Lay out the listing as a numbered list, from its first line through the line that contains "Looking at the screenshot, I should (x=247, y=40).", leaving out any blank lines.

+++++

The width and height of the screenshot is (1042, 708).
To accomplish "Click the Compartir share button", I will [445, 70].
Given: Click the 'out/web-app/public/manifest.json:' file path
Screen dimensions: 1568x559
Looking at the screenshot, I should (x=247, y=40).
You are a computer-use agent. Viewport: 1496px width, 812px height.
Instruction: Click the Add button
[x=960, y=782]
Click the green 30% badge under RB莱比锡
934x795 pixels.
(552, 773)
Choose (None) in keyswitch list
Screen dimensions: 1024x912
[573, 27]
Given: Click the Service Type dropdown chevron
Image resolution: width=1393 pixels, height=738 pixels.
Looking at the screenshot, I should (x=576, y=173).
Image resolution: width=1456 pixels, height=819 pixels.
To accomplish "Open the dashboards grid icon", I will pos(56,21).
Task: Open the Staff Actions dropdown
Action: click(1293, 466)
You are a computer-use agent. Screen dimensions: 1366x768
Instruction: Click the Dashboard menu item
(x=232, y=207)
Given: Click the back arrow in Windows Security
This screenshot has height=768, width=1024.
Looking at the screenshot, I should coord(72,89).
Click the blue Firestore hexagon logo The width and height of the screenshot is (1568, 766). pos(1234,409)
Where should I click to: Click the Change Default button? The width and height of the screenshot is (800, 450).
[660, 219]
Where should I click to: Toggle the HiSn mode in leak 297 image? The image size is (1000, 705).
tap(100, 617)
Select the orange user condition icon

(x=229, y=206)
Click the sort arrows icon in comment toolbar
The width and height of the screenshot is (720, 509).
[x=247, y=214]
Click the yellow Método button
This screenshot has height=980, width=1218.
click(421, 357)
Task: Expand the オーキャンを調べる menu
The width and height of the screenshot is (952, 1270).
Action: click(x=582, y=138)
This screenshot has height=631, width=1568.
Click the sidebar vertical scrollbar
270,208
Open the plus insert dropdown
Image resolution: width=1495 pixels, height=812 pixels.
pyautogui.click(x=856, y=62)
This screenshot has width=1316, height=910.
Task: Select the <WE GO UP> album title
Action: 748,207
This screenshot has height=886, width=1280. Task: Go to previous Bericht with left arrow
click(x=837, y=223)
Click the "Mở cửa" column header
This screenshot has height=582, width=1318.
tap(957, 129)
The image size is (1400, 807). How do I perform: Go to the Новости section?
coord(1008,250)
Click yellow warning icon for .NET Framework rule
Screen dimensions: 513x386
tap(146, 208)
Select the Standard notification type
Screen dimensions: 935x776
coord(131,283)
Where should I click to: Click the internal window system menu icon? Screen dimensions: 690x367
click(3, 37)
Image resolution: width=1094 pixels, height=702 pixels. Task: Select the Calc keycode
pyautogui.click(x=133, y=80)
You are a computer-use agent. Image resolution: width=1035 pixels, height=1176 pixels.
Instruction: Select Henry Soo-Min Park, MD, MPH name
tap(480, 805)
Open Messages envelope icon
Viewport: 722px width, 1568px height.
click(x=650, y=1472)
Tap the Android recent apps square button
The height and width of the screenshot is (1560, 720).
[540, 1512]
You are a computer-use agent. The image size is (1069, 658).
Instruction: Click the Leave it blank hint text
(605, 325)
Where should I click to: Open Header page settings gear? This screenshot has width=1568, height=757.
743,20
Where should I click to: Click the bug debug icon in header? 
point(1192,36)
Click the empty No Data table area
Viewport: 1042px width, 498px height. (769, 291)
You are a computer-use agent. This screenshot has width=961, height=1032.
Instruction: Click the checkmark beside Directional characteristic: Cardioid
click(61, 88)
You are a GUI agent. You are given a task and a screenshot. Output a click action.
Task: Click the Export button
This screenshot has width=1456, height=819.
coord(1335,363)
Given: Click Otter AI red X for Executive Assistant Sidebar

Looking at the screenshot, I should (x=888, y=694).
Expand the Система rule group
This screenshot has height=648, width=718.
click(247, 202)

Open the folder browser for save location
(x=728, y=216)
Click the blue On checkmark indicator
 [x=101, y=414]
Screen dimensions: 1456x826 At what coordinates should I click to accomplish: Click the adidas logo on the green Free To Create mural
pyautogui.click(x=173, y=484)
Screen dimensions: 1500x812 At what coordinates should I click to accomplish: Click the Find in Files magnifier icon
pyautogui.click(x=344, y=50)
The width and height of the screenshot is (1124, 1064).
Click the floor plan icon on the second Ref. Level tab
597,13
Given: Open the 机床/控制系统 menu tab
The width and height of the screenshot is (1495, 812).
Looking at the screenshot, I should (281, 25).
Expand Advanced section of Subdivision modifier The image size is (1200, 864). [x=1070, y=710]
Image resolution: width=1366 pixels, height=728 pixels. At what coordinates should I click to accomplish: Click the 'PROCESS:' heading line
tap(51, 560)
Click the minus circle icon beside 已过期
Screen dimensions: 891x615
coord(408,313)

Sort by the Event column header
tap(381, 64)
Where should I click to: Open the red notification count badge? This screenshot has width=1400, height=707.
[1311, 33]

+++++

▶ **Result of the exercise**
1. The width and height of the screenshot is (1042, 708).
2. To accomplish "Click the Compartir share button", I will [445, 70].
3. Given: Click the 'out/web-app/public/manifest.json:' file path
4. Screen dimensions: 1568x559
5. Looking at the screenshot, I should (x=247, y=40).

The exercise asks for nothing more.